WHAT YOU NEED TO DO: Give the part of the items that opens with the line containing "Bookmark this page with star icon" and closes with the line containing "(x=565, y=88)" as a Markdown table with the columns Row and Line. Skip blank lines and leave the pictures out.

(Rows showing where targets appear)
"""

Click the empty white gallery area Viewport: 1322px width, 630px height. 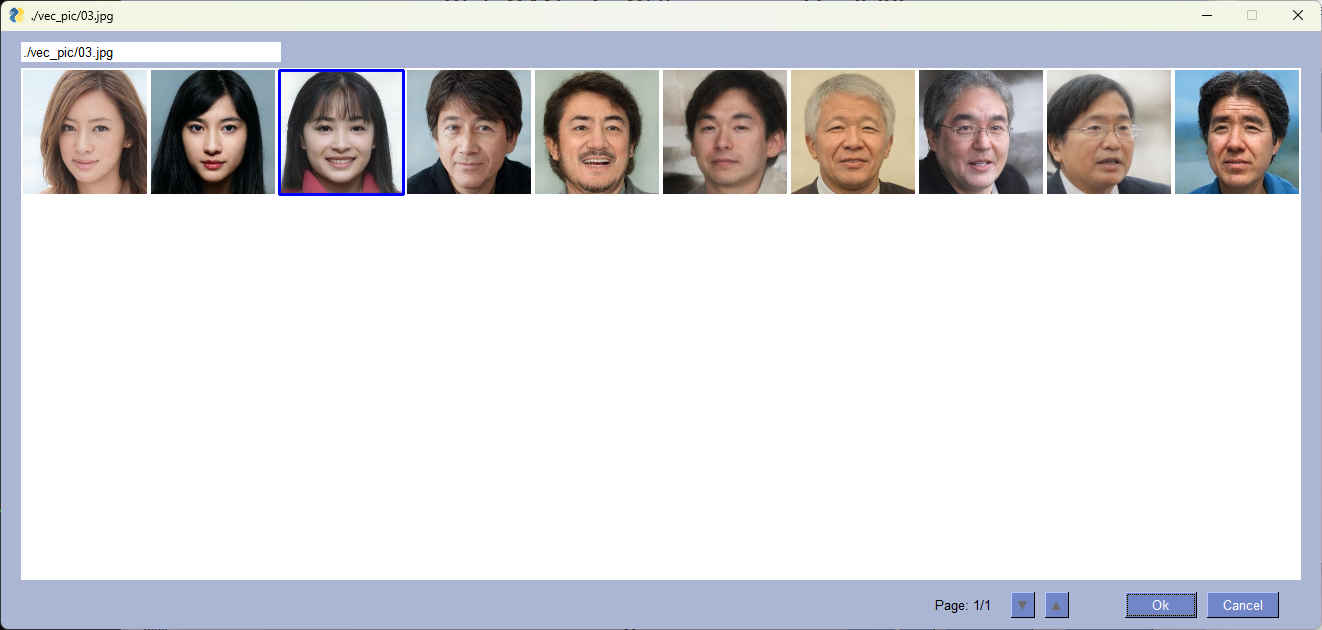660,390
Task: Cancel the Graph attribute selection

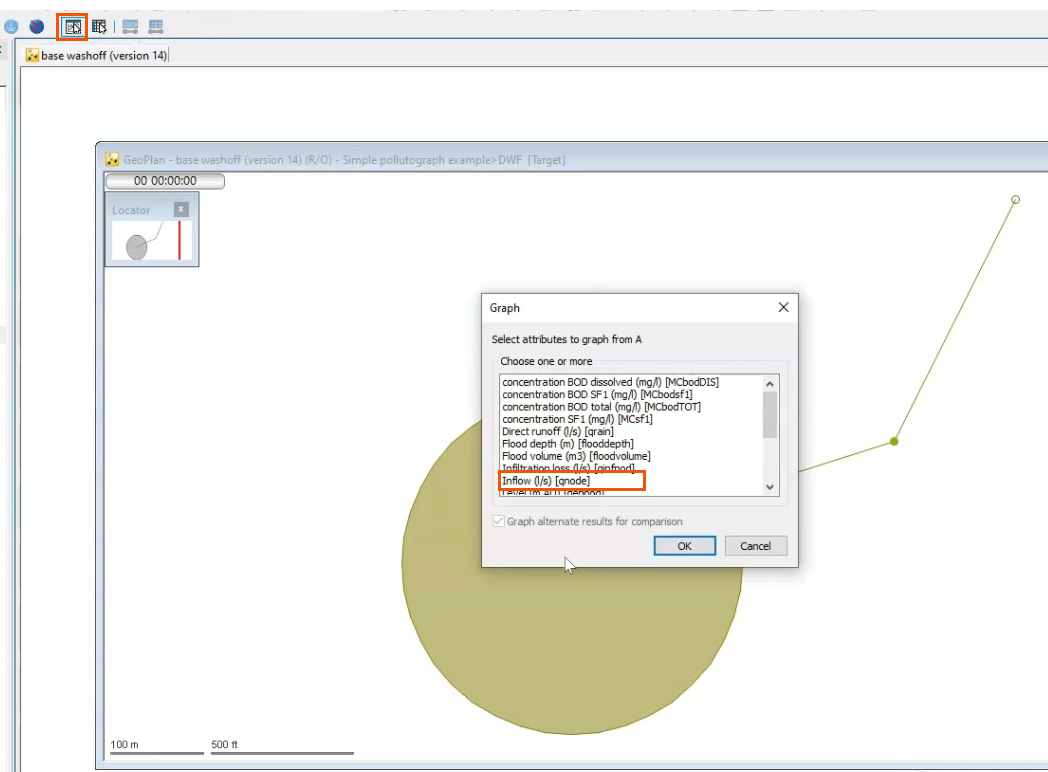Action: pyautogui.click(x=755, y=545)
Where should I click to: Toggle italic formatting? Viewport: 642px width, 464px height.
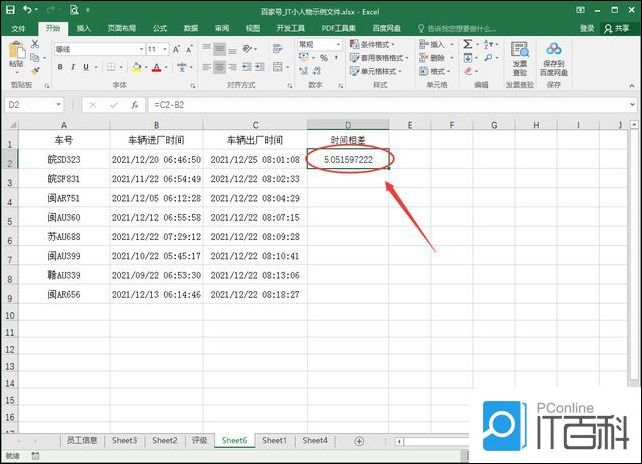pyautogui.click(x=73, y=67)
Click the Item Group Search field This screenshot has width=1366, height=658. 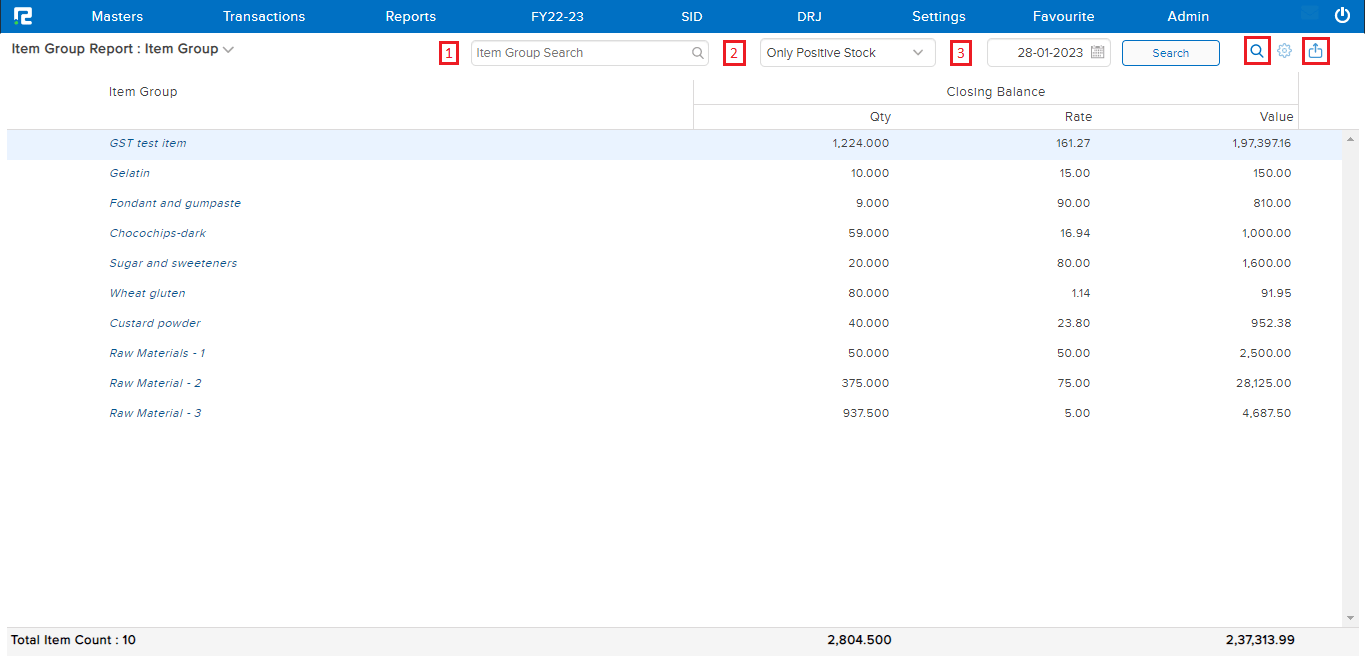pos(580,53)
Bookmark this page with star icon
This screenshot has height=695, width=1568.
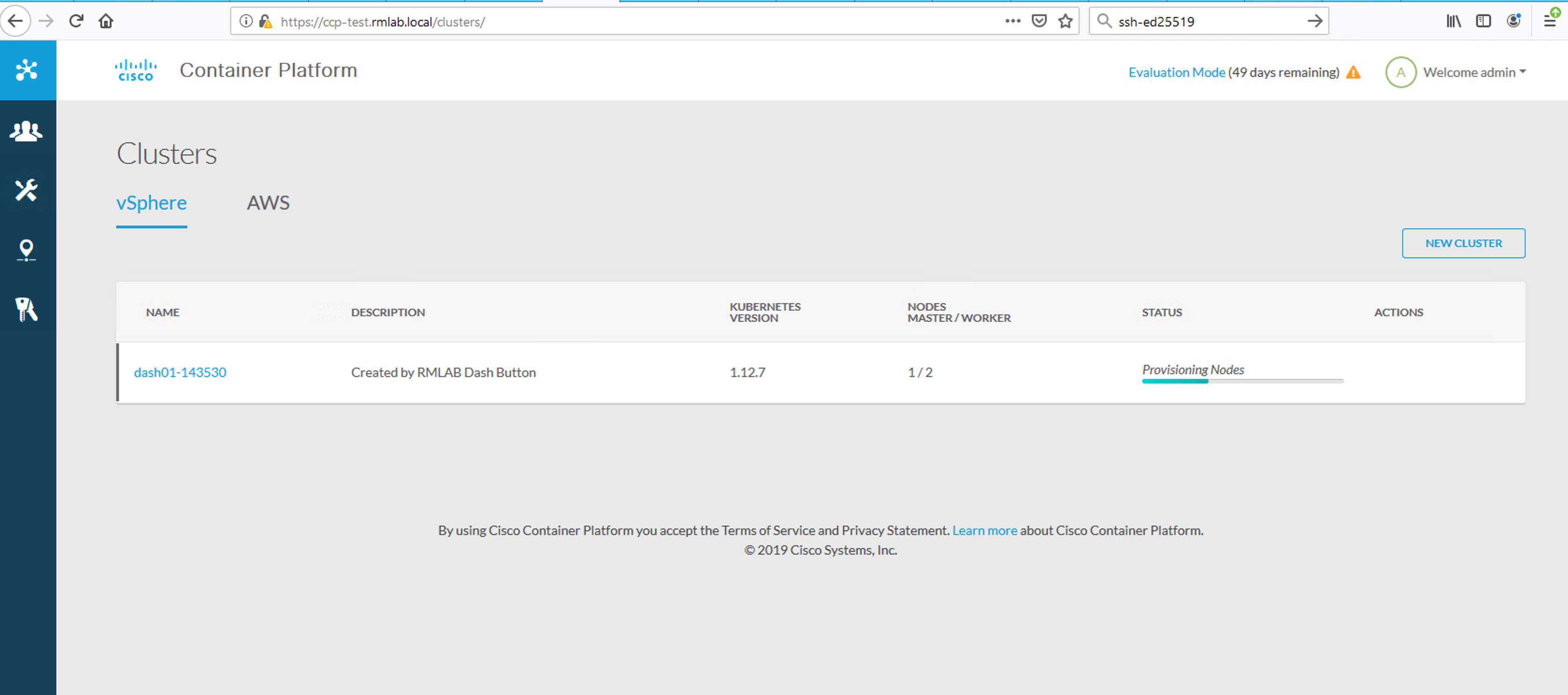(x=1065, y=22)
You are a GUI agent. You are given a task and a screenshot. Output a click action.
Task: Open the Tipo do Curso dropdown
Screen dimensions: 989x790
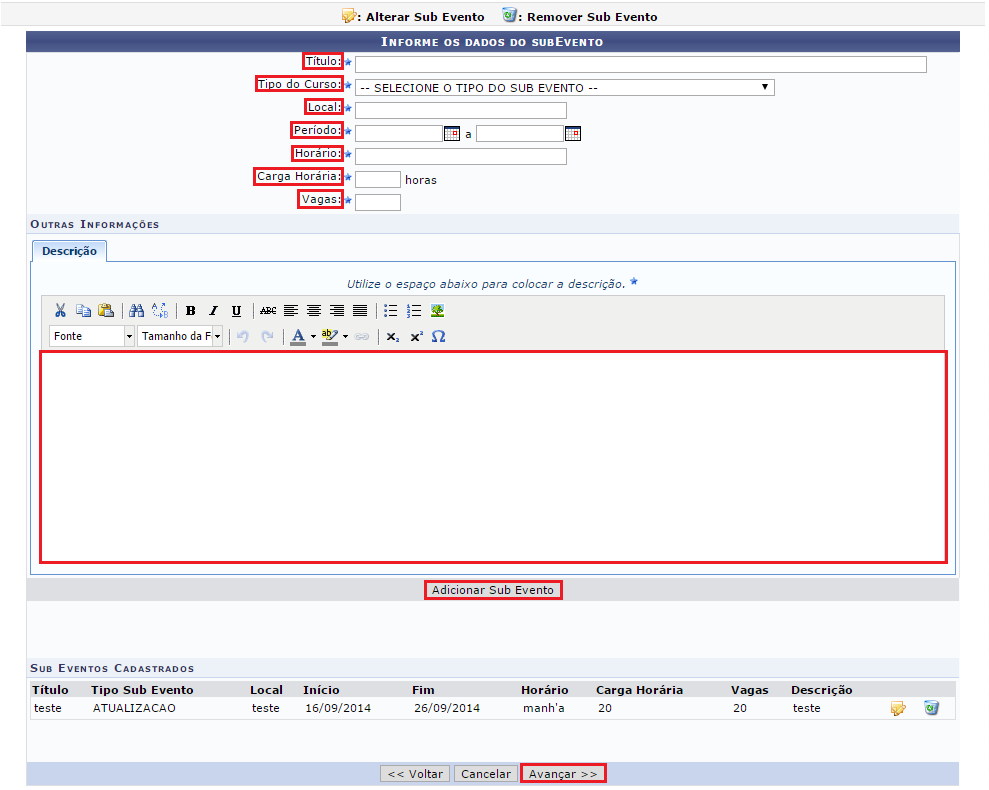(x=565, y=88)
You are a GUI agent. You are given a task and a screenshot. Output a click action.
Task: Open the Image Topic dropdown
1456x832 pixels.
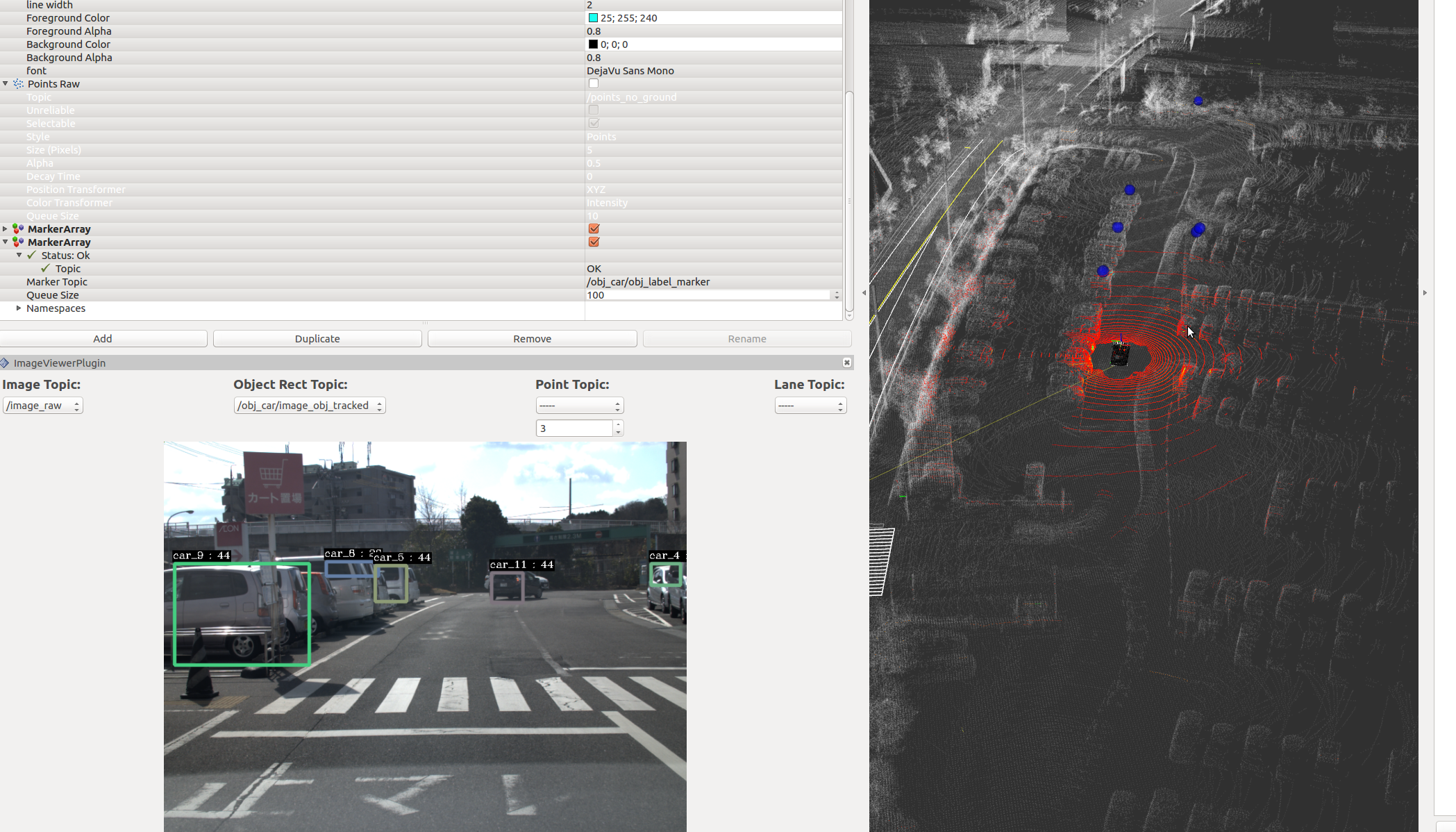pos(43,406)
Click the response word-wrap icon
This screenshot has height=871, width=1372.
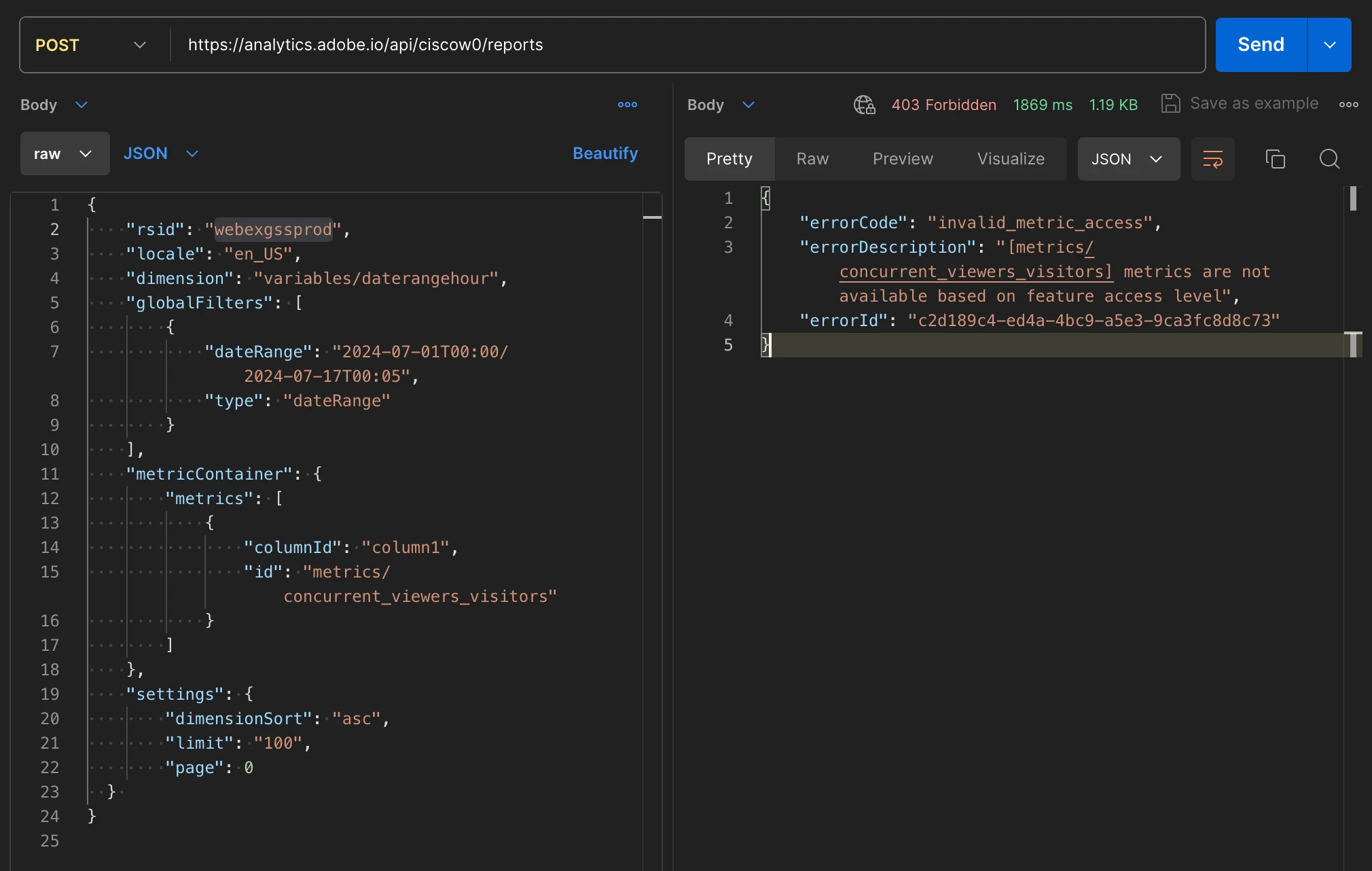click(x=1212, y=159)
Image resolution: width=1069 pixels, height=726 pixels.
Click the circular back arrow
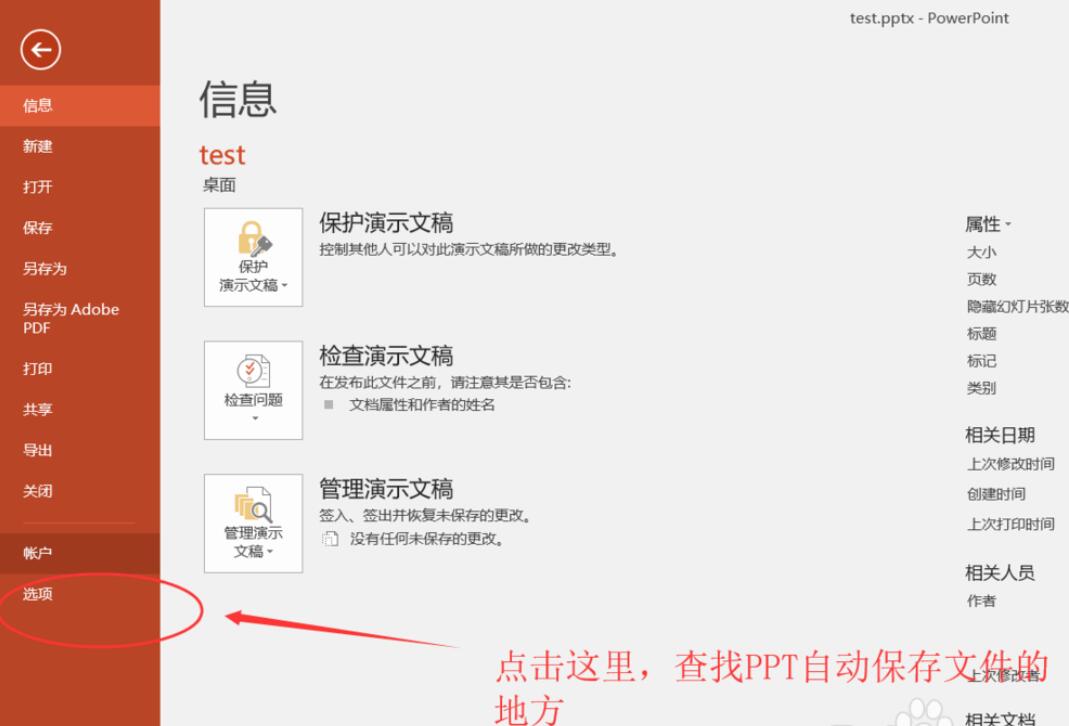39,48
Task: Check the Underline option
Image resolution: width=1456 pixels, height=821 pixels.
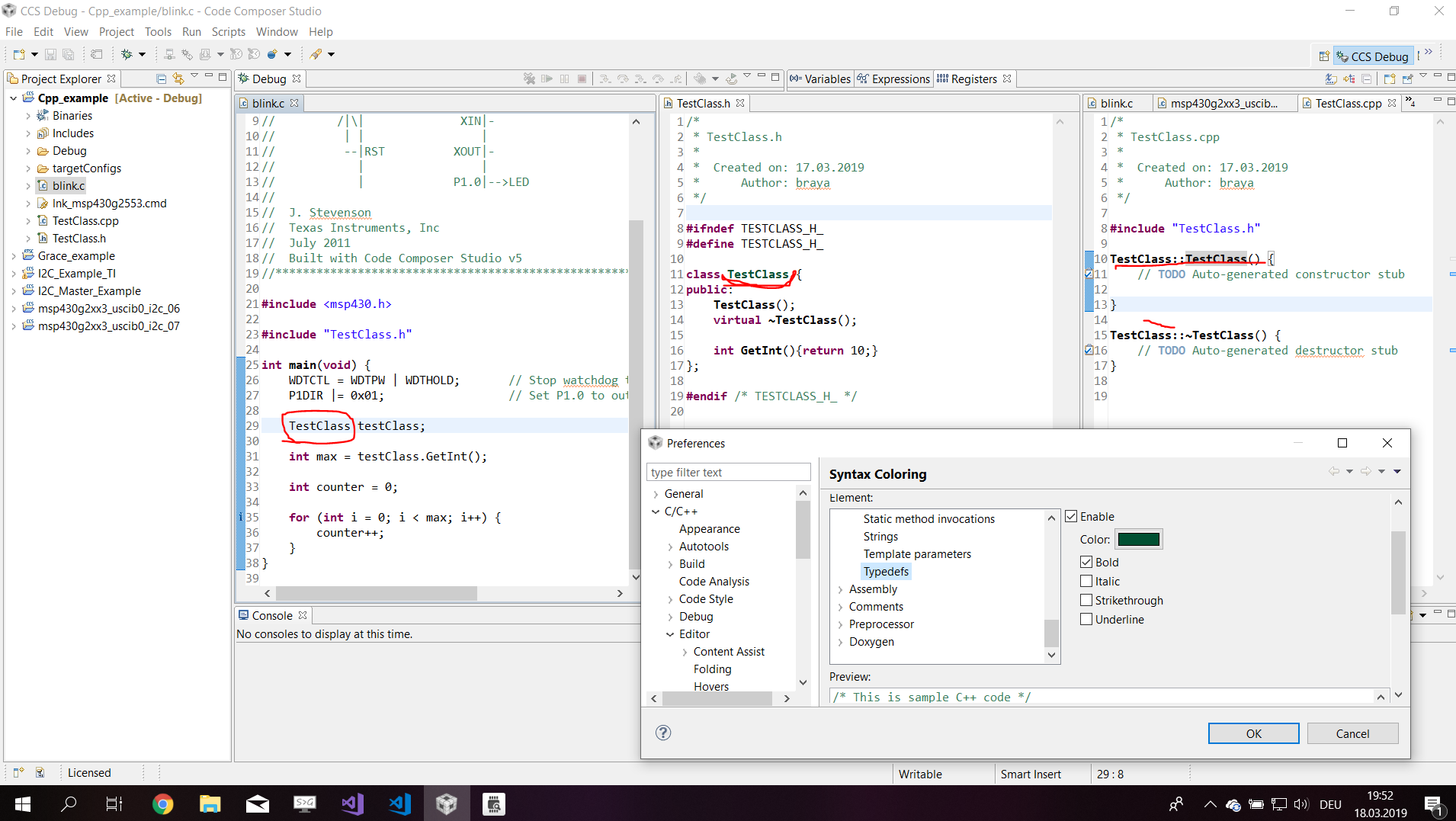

"""

COMPLETED TASK:
| Row | Line |
|---|---|
| 1 | Bookmark this page with star icon |
| 2 | This screenshot has height=695, width=1568. |
| 3 | (x=1065, y=22) |
| 4 | You are a GUI agent. You are given a task and a screenshot. Output a click action. |
| 5 | Task: Open the Tipo do Curso dropdown |
| 6 | Screen dimensions: 989x790 |
| 7 | (x=565, y=88) |